:: WORK ORDER ::
Reproduce word for word, from the entries below, the line with "You are a computer-use", the line with "Given: Click the undo arrow icon", and every line between them, and nothing more.

:: LISTED RECORDS ::
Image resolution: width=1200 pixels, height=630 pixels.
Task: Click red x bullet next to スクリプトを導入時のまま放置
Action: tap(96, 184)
...
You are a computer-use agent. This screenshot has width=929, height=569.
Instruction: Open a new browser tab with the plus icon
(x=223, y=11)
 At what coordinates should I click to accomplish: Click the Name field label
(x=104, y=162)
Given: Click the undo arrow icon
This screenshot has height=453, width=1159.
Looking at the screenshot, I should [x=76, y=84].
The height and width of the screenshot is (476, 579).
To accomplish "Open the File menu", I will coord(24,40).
* * *
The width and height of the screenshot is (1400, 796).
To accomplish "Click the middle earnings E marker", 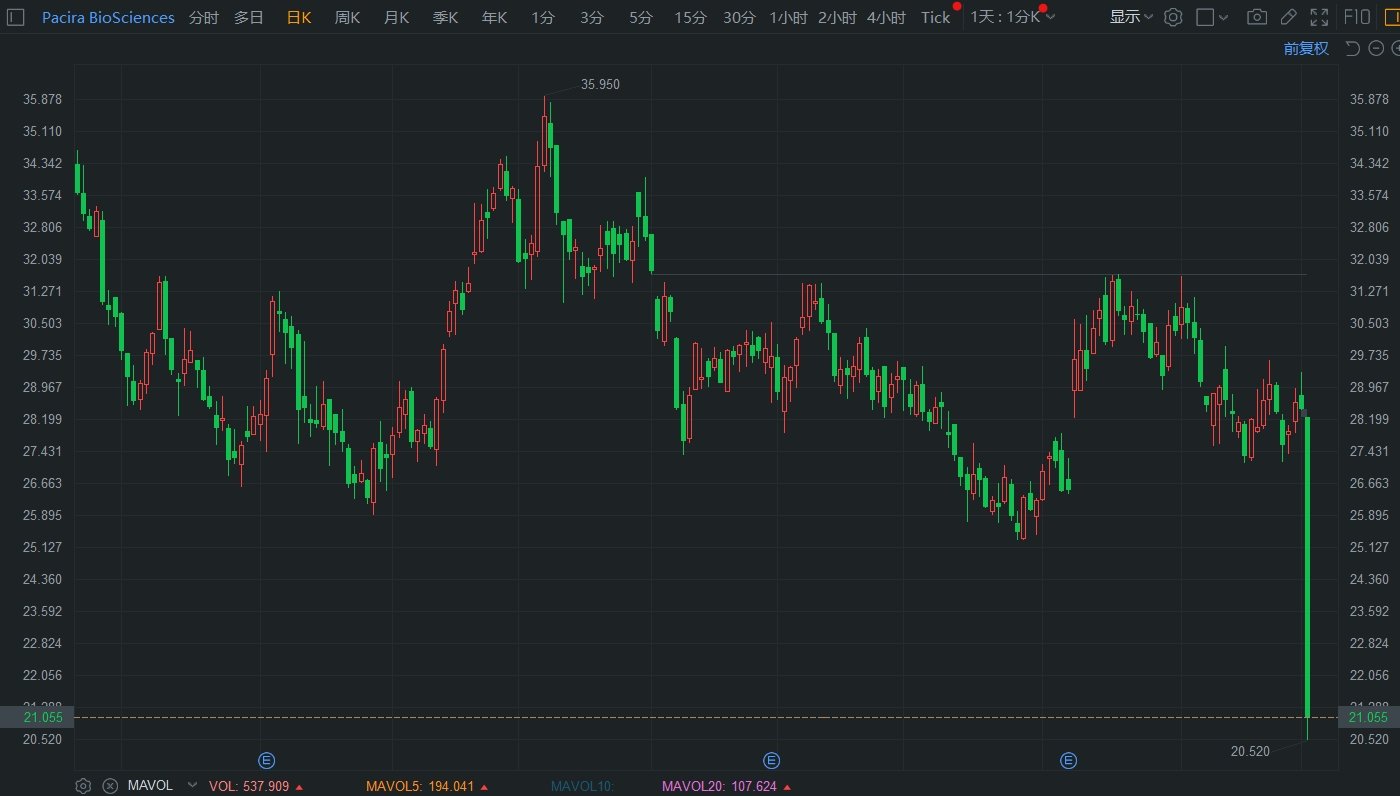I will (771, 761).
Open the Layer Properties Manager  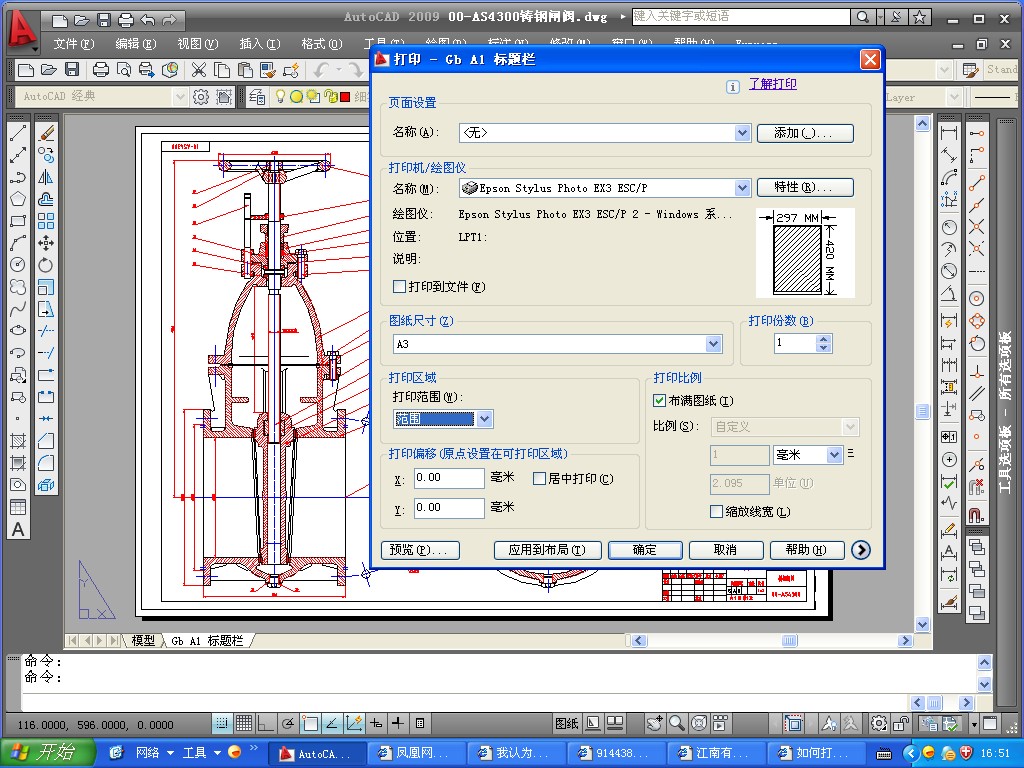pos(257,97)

:: FINISHED TASK ::
You are a computer-use agent. This screenshot has width=929, height=569.
Instruction: Open a new browser tab with the plus icon
(x=223, y=11)
 At what coordinates should I click to accomplish: Click the Name field label
(x=104, y=162)
Given: Click the undo arrow icon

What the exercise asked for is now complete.